### WORK REQUEST:
A single number is wanted: how many lines of the data below include the string "screenshot"?

* * * * *

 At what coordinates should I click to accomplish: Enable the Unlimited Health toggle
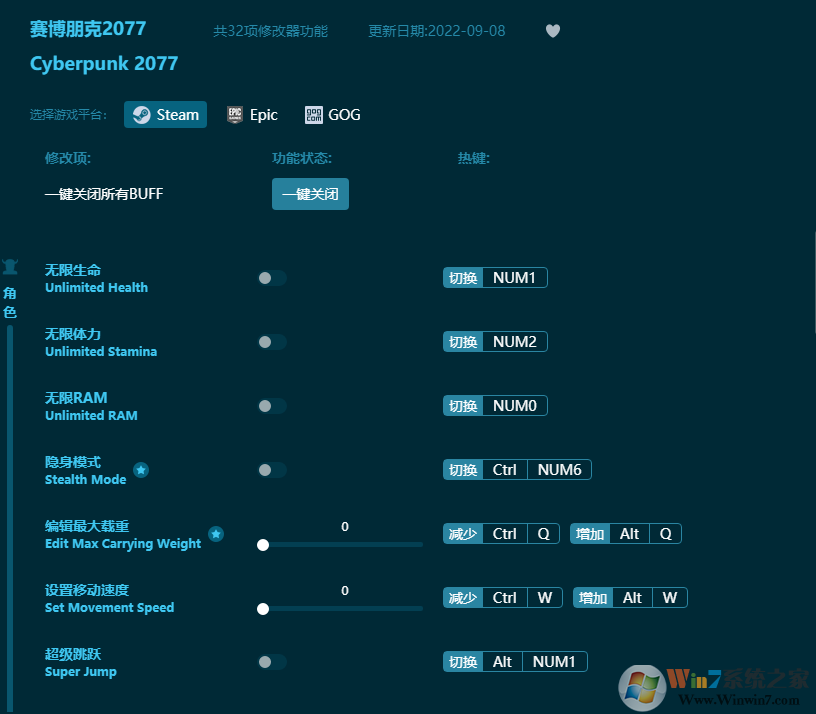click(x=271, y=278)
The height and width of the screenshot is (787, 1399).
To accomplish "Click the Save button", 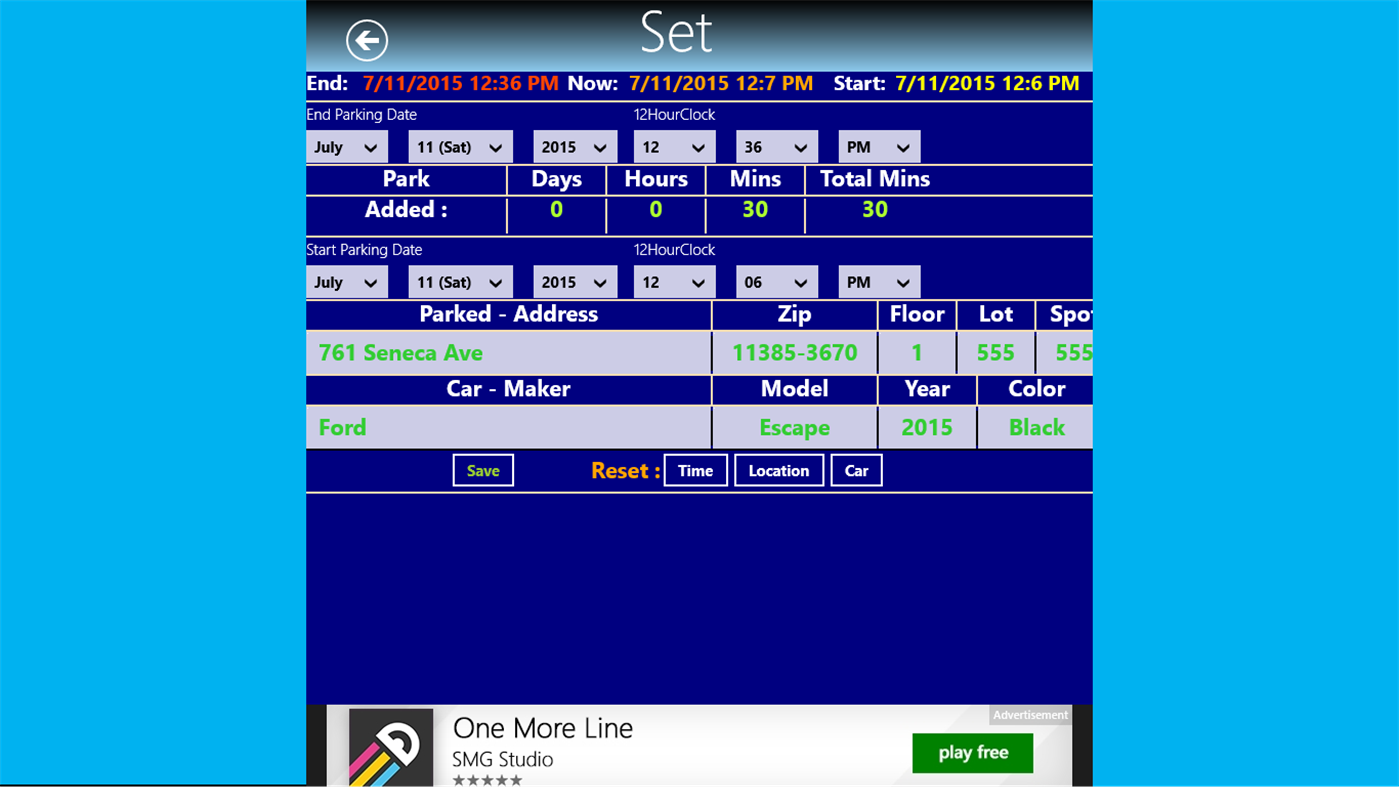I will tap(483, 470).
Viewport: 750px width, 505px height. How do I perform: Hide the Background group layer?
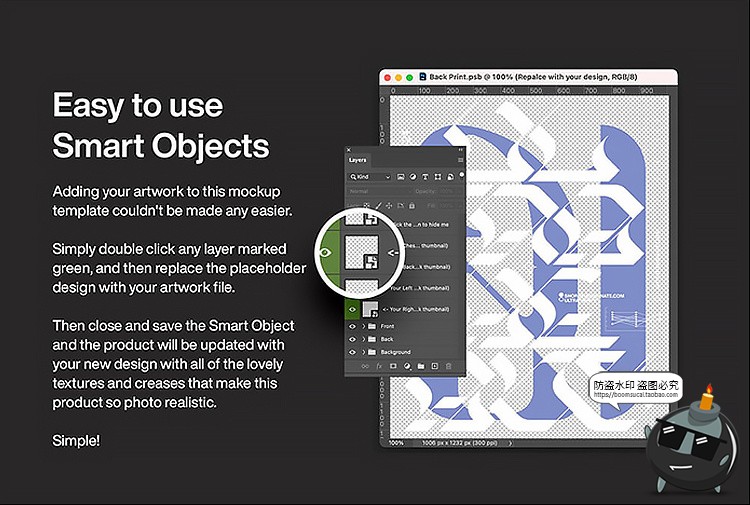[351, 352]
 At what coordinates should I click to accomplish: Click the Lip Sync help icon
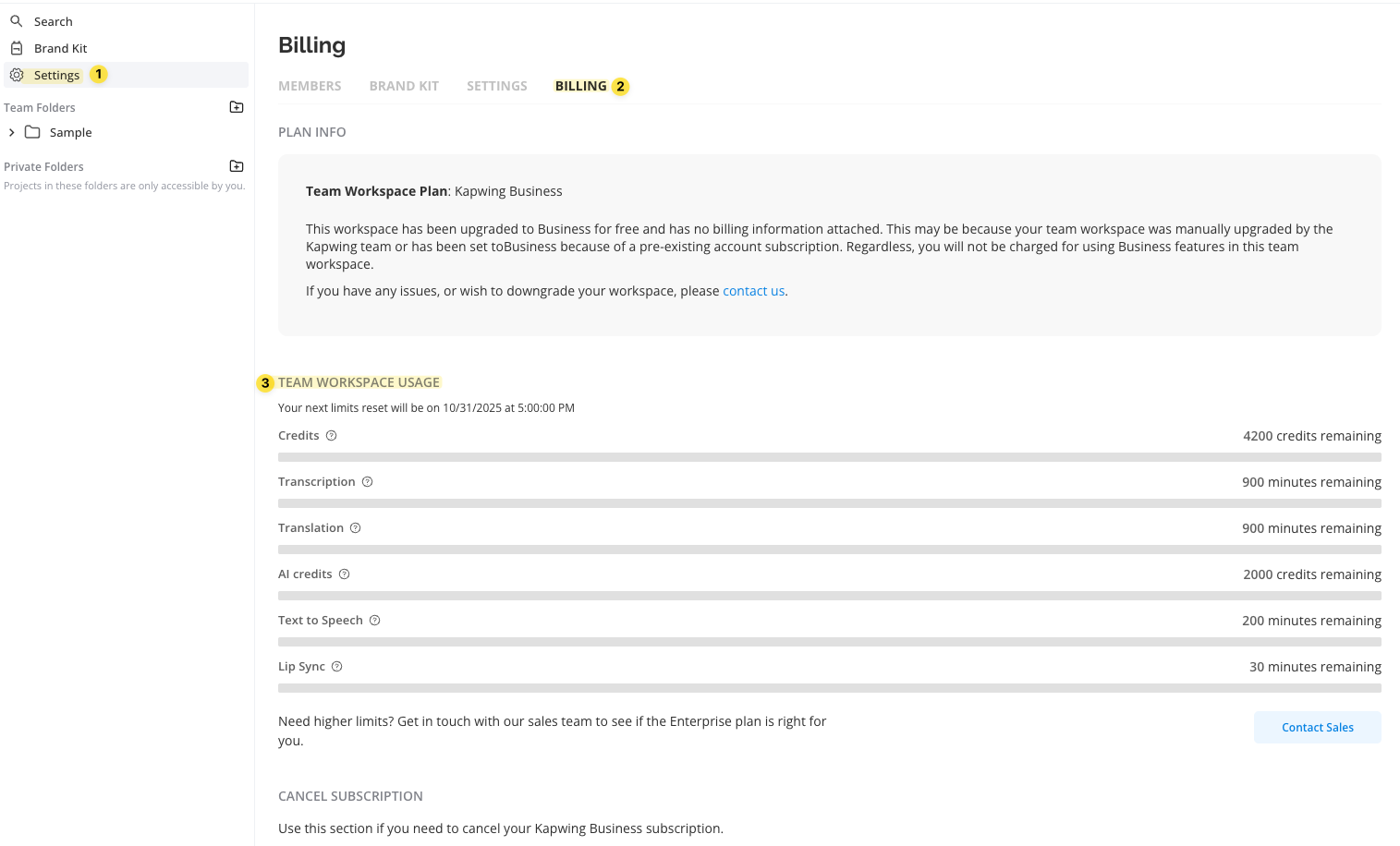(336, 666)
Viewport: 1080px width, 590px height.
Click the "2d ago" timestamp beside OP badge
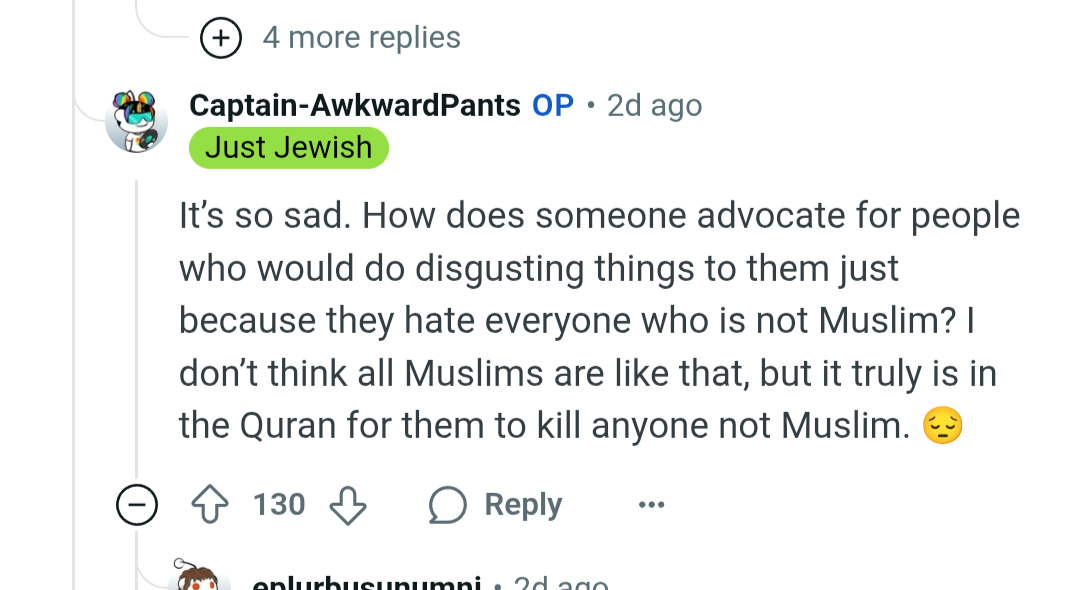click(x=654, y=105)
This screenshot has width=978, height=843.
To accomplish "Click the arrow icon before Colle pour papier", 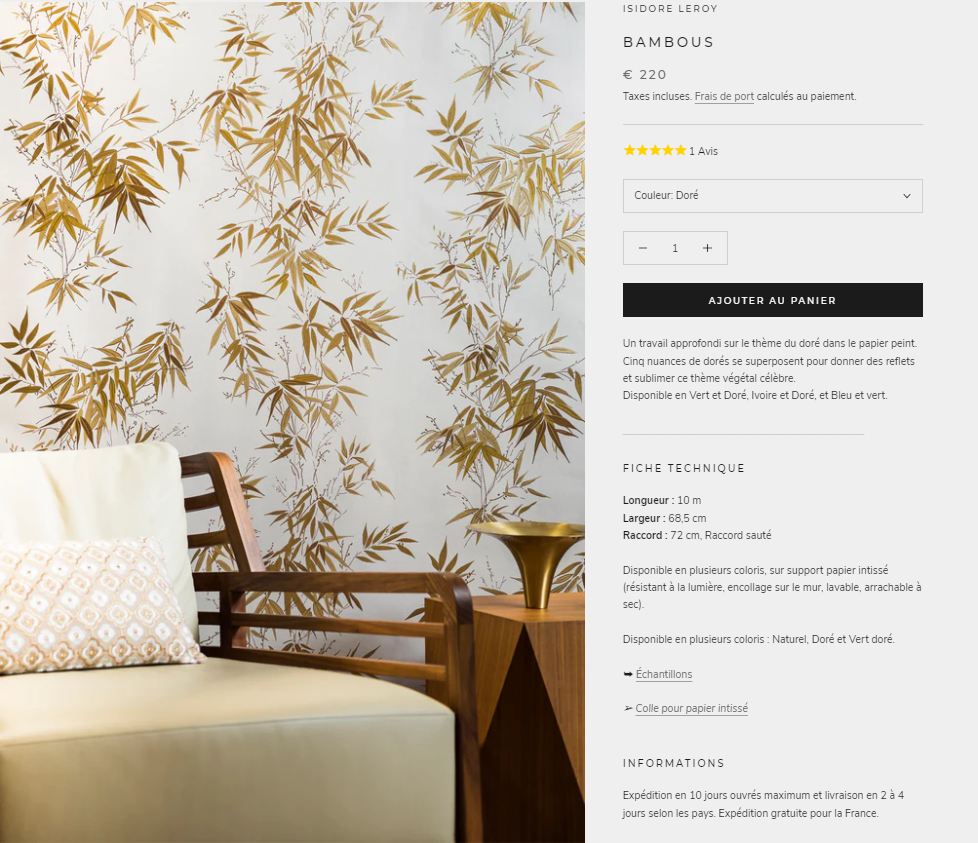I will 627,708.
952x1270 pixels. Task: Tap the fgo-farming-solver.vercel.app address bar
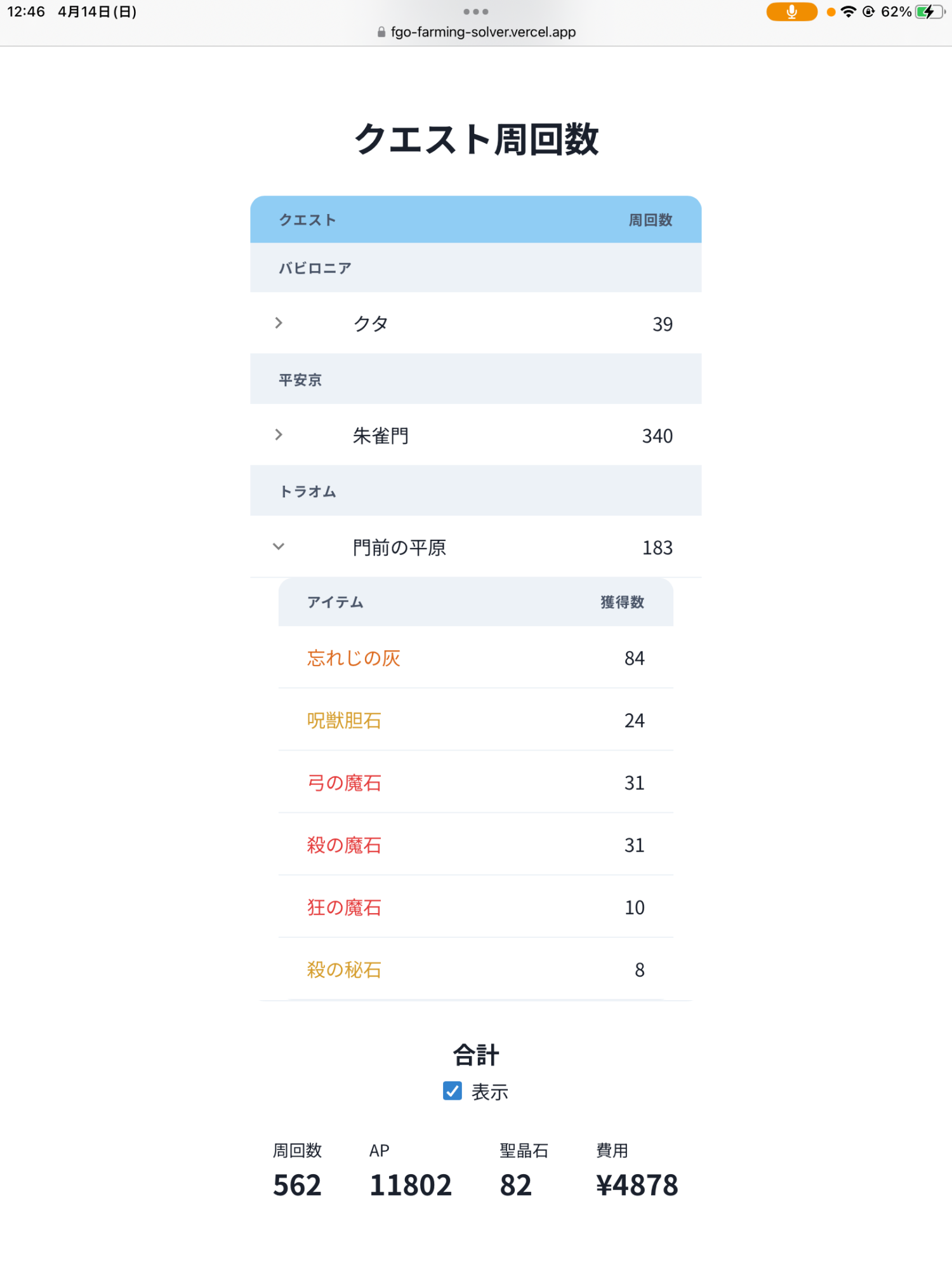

* * * * *

### WRITTEN REPLY:
2